• _Required task_:
Please gather every line from the rows below that contains the word "Instruction", and copy each one in full.
-- start Dataset records --
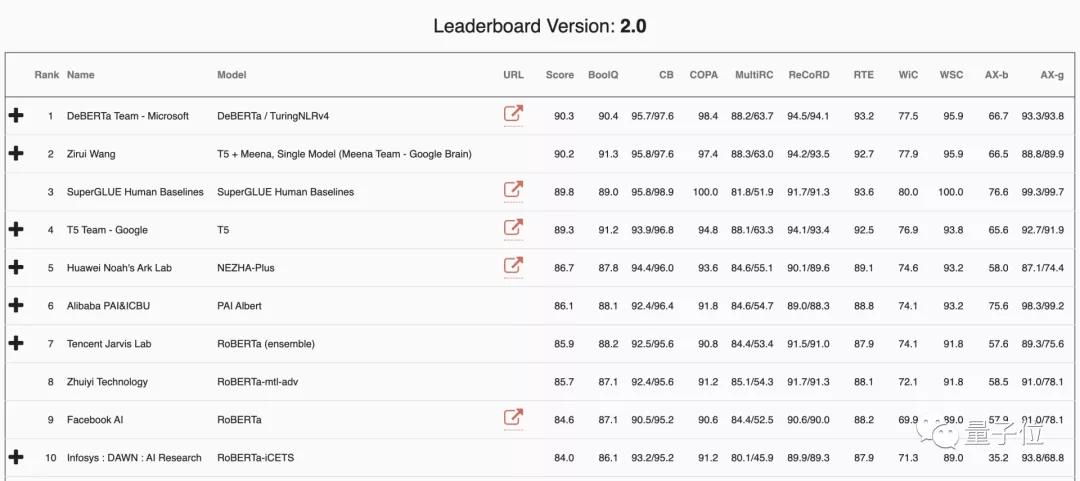Click the MultiRC column header
Image resolution: width=1080 pixels, height=481 pixels.
coord(754,74)
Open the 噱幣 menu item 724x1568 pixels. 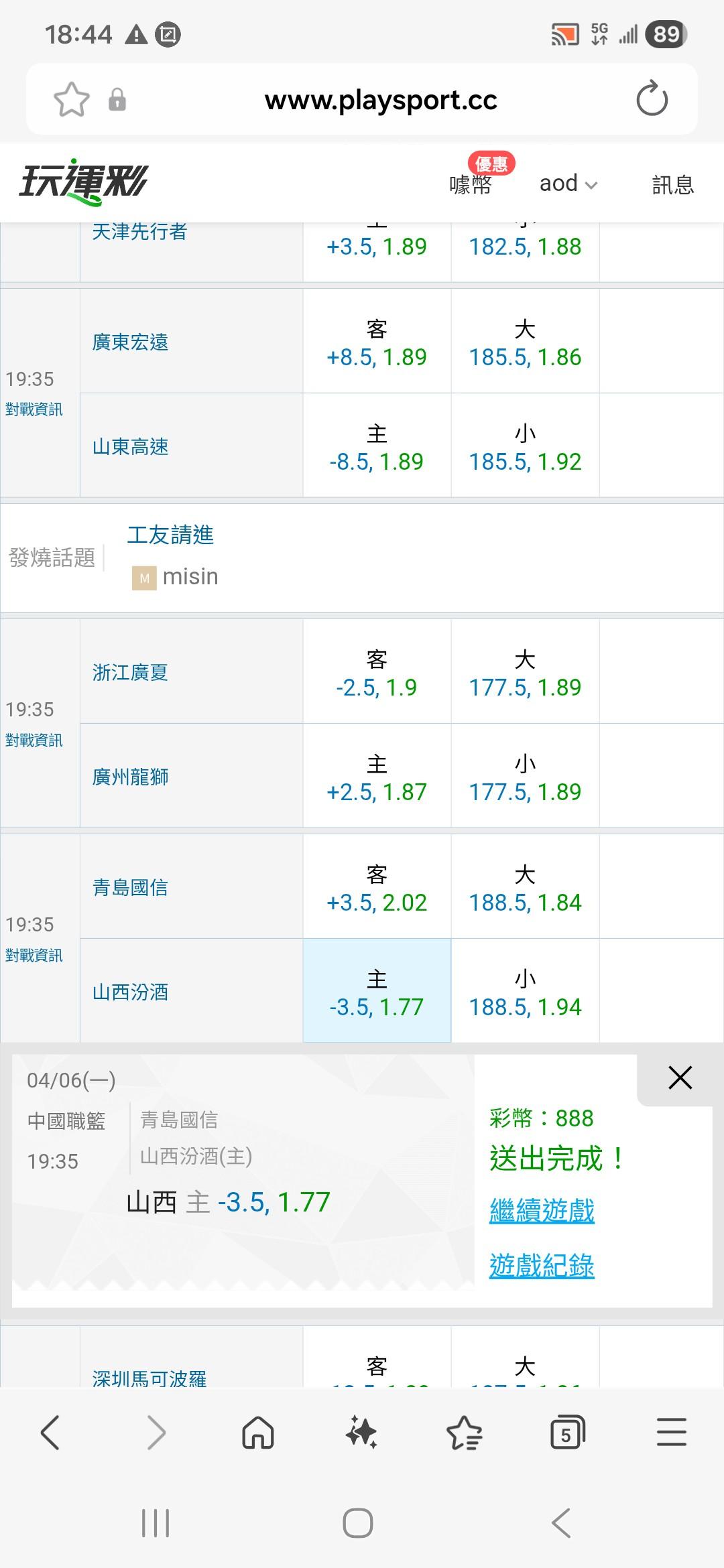(471, 184)
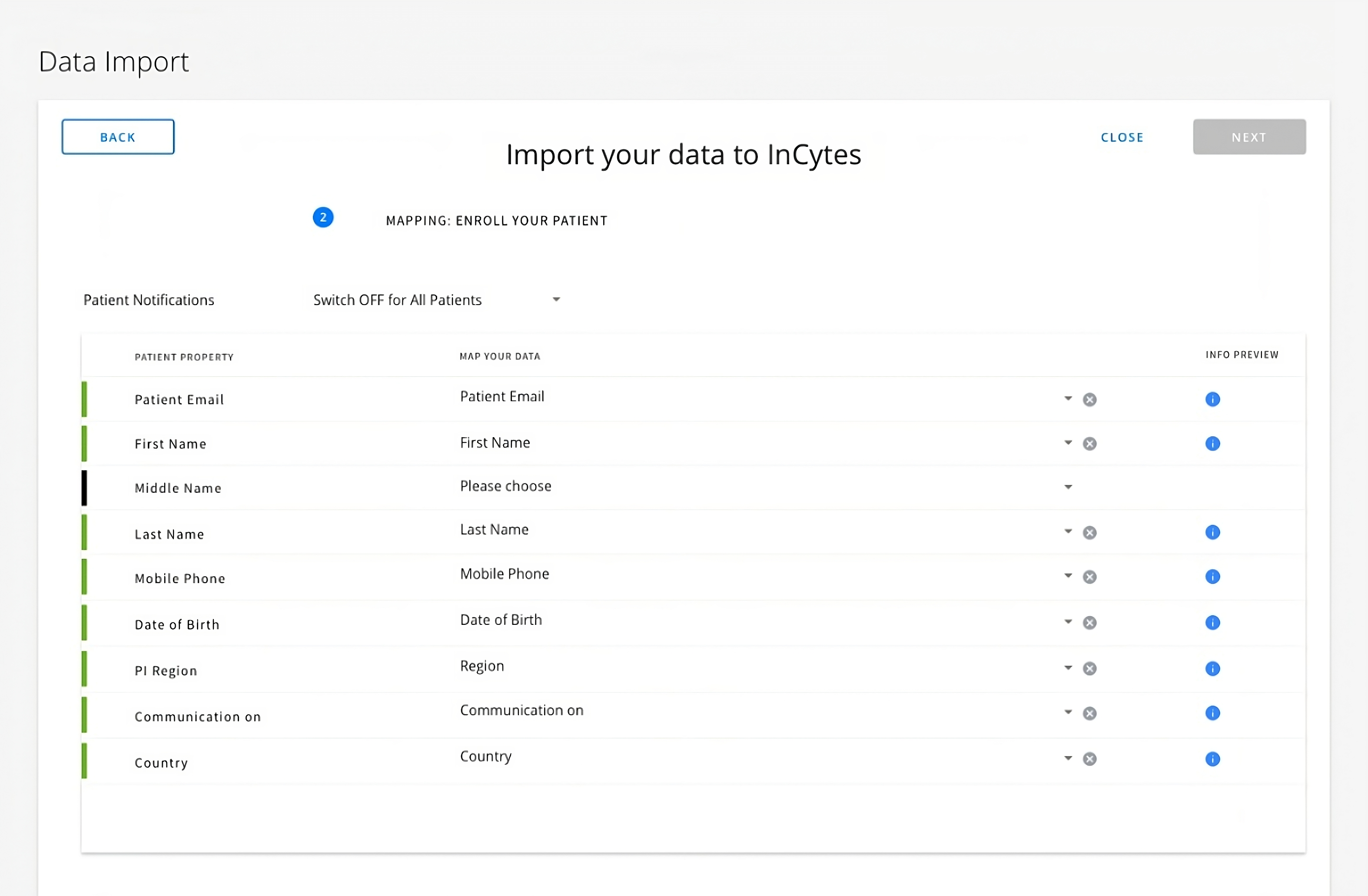Expand the Mobile Phone mapping dropdown
1368x896 pixels.
pyautogui.click(x=1068, y=576)
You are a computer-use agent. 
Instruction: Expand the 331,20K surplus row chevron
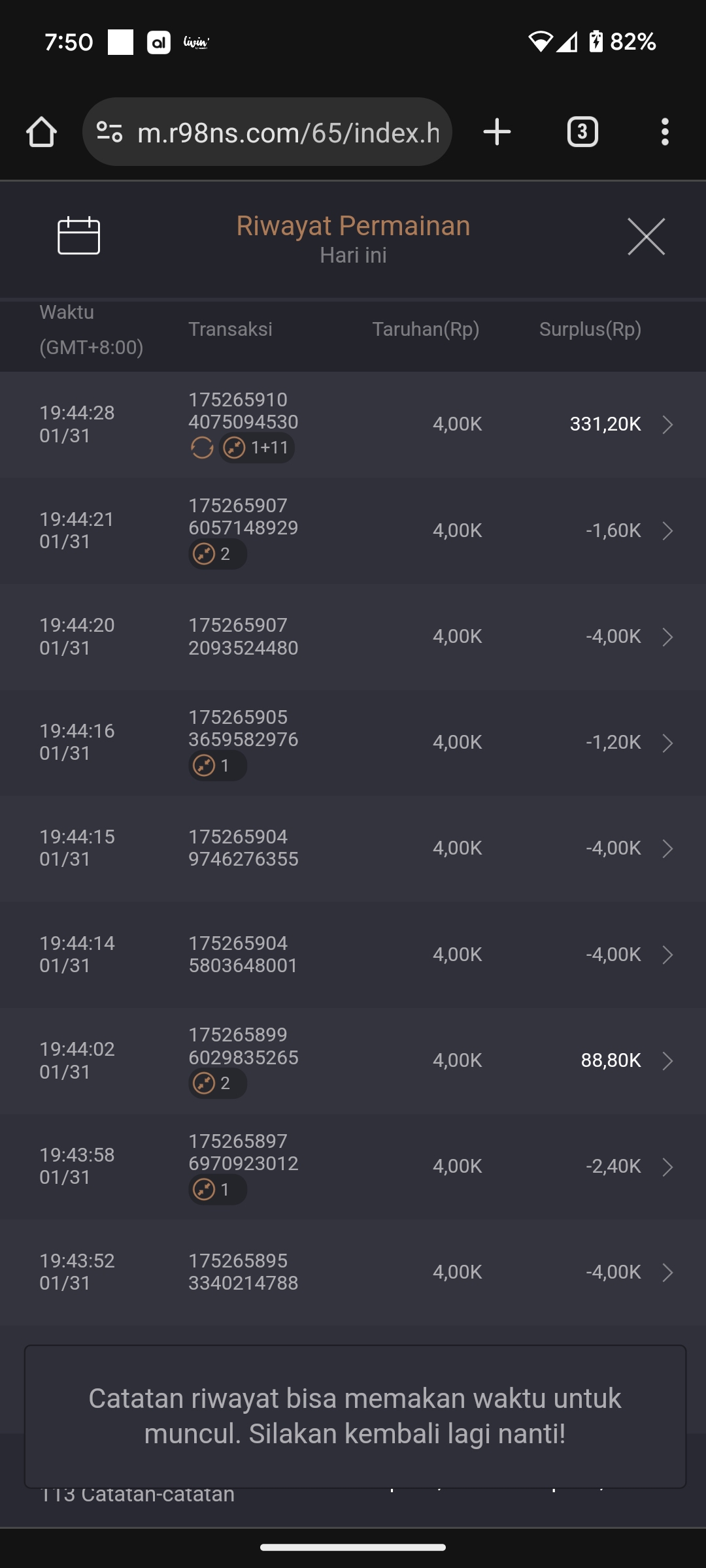coord(667,425)
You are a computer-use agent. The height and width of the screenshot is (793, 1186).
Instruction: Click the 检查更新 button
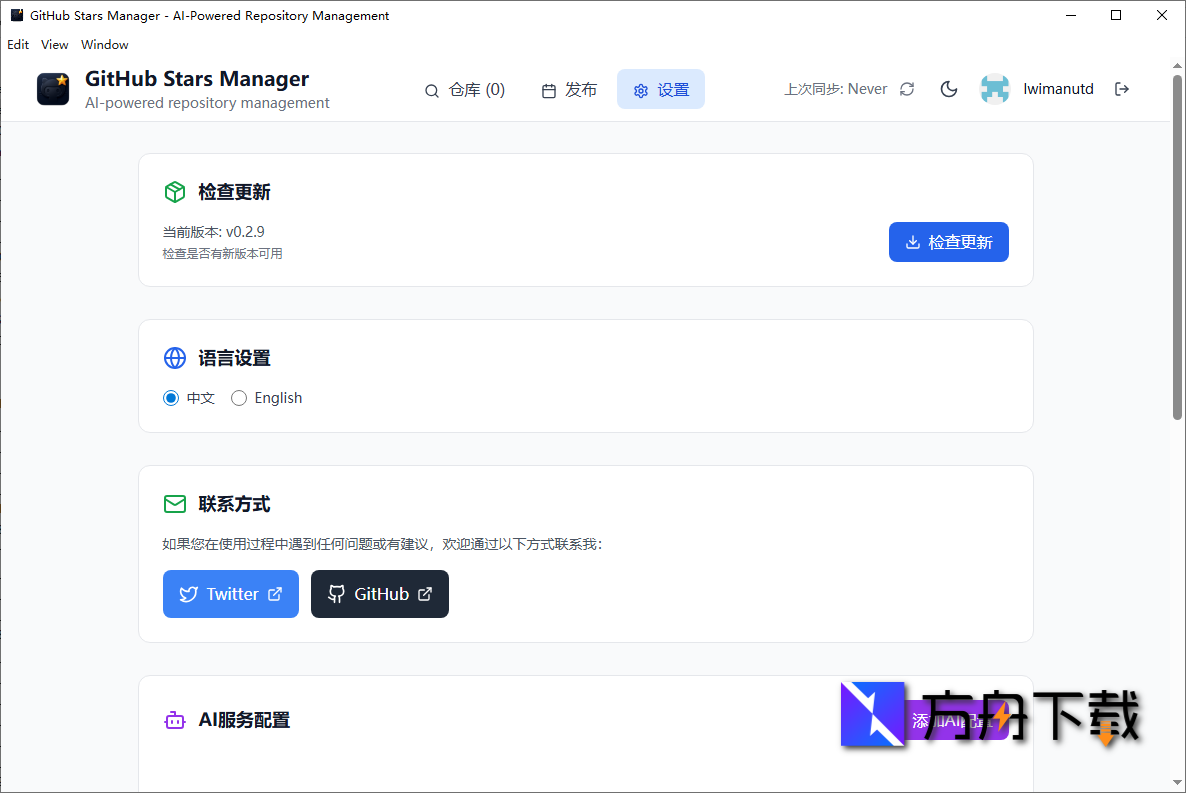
-- end Dataset records --
• _Task result_:
Instruction: Expand the 331,20K surplus row chevron
Instruction: Click the 检查更新 button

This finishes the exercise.